Luxury property owners are unlikely to try and reregister their properties as commercial property, said Dmitry Kostalgin, a partner at Taxadvisor. The tax authorities can easily check how the property is being used. Moreover, a 300 million ruble property will amortize by 6 million a year, which, if exposed, would mean tax evasion on a grand scale. The risk of prosecution would be too high, he said.
The move is political rather than economical, Popov added, because tax collection is unlikely to increase significantly. But it can mitigate the general discontent with the property tax rise, if people know the wealthy will be charged a higher rate.
Russian Officials Face Prosecution for Failure to Disclose Foreign Assets
Russian lawmakers and civil servants could face prosecution in addition to being fired for a failure to comply with the newly introduced ban on owning foreign property and bank accounts. Analysts believe the move is politically motivated.
The State Duma, the lower house of the Russian parliament, is considering two bills banning government officials, their spouses and underage children from owning bank accounts and assets outside Russia. The bill, which was sponsored by the president in February, calls for the sacking of those Duma deputies and appointed officials who refuse to get rid of their prohibited assets within three months of the law coming into force. The stricter bill, proposed by representatives of four parliamentary parties in 2012, calls for their prosecution and punishment, with huge fines and prison sentences of up to five years.
Both bills have been adopted in the first reading and will be considered as a package for the second reading in April. Deputy speaker Sergei Zheleznyak from the United Russia party, who helped write the bill, insists on keeping the prosecution option. “Let those who fail to comply with the new requirements leave government agencies or give up their parliamentary mandates, as required by the presidential bill,” he said. “But those who hide their foreign assets while keeping their posts ought to be prosecuted.”
On the other hand, deputies are ready to agree with the president and allow officials to keep property but change the declaration procedure. Officials who want to keep property outside Russia will have to indicate the source of the income used to buy them.
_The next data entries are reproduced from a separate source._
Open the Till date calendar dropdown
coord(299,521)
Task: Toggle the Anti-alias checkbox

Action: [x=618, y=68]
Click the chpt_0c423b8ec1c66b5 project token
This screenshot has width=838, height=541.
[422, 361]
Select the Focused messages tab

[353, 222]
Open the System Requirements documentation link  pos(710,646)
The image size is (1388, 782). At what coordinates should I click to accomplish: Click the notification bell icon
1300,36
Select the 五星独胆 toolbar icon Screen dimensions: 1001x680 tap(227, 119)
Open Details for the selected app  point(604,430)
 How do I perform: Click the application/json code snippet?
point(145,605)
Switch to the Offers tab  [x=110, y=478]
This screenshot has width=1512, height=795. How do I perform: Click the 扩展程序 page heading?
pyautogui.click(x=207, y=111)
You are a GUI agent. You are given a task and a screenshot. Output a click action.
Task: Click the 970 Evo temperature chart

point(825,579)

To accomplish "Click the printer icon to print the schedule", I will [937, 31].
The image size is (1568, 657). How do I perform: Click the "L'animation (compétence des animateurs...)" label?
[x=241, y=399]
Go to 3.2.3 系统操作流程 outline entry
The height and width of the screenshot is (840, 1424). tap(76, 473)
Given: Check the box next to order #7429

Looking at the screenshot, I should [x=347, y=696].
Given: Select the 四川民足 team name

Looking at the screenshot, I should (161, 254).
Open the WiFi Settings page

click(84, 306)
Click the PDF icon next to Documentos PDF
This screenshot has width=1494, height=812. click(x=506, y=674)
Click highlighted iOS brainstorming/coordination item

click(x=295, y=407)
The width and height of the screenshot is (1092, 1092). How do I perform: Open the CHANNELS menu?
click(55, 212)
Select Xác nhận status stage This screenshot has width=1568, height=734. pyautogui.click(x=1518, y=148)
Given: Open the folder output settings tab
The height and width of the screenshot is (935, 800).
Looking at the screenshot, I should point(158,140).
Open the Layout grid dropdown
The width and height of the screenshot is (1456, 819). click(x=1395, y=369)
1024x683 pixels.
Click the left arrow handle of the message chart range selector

Communist deputy Dmitry Novikov does not believe this will work. “Given that courts are not independent and their verdicts are determined by loyalty to the government,” the new requirements will only serve to apply political pressure, he said.
“Instead of controlling the executive bodies, the Duma seems to be giving them still more authority over the legislative branch,” said Kirill Petrov from the International Institute of Political Expertise, a Moscow based think tank.
The past few months have seen several high profile scandals. In September, Deputy Gennady Gudkov from A Just Russia was fired for his alleged involvement in business, something members of parliament are prohibited from doing. United Russia’s Alexei Knyshov was forced to leave parliament in October for the same reason. Last week, the Duma expelled Vladimir Pekhtin, who chaired the house ethics commission, after bloggers uncovered some property in Miami (which he claims is owned by his son).
Vladimir Putin wants to “purge the elite” and limit the independence of government officials, said Mikhail Vinogradov, president of the St. Petersburg Politics Fund. Prosecution for failure to observe the bans he imposed “fits with the logic of intimidating officials and making them dependent on the law-enforcement authorities,” he said. “The question is whether Russia will be able to find enough energetic people who want to join the civil service while putting up with such restrictions.”